Patients like Sample now have to grow their own marijuana after a federal lawsuit put medical marijuana dispensaries in this state on hold.

“So now we have a different trend of people coming in who weren't initially going to grow, but now they're going to grow their own because there's nowhere to go to buy it,” Sunny Singh said.

Singh is with weGrow in Phoenix, a hydroponics superstore that has built custom grow rooms in patients' homes.

“We're here to help the people who really need this as a medicine so that's our goal,” Singh said.

But not having access to medical marijuana dispensaries isn't the only obstacle. Many Valley patients worry about federal prosecution.

“They're at risk, not because state law prohibits it, but because federal law still prohibits the possession, growth, distribution, sale of marijuana,” Ed Novak said.

Novak, a partner at Polsinelli Shughart law firm, believes the likelihood of federal prosecution is still questionable.

“Whether the federal priorities and resources will be put to that particular issue that is, ‘I grow 10 plants for my own use,’” Novak said. “Do I really have a legitimate fear that there will be a federal search warrant served on me someday? These are questions that are difficult to answer.”

However, the recent federal crackdown on medical marijuana operations in California and other states have some wondering if the Obama administration has changed its tune.
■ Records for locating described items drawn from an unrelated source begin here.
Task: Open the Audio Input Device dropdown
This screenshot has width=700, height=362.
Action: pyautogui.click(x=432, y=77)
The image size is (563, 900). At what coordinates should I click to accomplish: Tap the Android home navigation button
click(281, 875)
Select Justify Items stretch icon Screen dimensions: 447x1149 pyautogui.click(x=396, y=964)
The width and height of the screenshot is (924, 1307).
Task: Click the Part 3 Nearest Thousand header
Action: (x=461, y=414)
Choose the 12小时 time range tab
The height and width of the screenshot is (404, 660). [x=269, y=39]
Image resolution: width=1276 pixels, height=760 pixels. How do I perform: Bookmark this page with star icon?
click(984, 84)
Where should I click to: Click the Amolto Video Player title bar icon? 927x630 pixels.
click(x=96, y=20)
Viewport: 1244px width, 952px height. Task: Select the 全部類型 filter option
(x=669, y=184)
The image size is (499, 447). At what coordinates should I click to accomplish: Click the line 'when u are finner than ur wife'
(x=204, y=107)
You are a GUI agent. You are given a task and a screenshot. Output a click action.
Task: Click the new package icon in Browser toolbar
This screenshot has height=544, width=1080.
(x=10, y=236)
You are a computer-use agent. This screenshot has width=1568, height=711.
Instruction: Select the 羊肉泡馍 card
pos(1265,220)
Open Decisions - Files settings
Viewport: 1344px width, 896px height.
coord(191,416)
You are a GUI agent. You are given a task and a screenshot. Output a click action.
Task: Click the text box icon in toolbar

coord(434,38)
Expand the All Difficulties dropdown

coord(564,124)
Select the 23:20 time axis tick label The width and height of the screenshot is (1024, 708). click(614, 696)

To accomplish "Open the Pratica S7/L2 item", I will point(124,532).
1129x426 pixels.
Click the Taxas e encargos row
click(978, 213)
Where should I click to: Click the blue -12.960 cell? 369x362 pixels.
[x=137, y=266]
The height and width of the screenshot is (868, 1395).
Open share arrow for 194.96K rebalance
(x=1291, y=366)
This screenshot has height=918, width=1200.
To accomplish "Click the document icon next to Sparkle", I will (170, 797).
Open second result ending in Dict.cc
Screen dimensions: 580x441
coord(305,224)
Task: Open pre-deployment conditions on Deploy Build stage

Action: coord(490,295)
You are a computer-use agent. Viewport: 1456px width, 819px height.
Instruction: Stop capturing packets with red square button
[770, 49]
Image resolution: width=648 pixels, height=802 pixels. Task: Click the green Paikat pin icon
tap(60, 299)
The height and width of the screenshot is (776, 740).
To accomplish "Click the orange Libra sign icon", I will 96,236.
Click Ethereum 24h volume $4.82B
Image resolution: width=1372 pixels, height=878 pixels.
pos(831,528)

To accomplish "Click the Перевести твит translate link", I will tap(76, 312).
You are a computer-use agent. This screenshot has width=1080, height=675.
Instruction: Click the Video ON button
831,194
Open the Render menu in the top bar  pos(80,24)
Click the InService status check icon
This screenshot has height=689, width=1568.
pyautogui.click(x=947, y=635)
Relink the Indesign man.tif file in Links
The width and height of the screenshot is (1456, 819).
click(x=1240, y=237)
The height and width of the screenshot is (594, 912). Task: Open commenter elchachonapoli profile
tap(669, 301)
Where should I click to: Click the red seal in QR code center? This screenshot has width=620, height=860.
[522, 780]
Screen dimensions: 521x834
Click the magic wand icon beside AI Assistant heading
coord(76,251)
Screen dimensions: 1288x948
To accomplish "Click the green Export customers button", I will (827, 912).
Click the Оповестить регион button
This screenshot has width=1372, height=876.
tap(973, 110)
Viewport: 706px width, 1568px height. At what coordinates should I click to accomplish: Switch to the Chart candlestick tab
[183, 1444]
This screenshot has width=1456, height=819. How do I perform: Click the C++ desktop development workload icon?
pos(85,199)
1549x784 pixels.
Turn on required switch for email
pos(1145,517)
Two years ago, few resources were put in place to monitor medical marijuana users or caregivers as long as they were in compliance with their own state laws.

“If they said you better stop growing, I would definitely stop growing because I'm not going to go to jail,” Sample said.

He believes the people of Arizona spoke out when they voted for Prop 203.

“I want to thank them for listening to the people voting and acknowledging that fact that there are people that need this,” Sample said.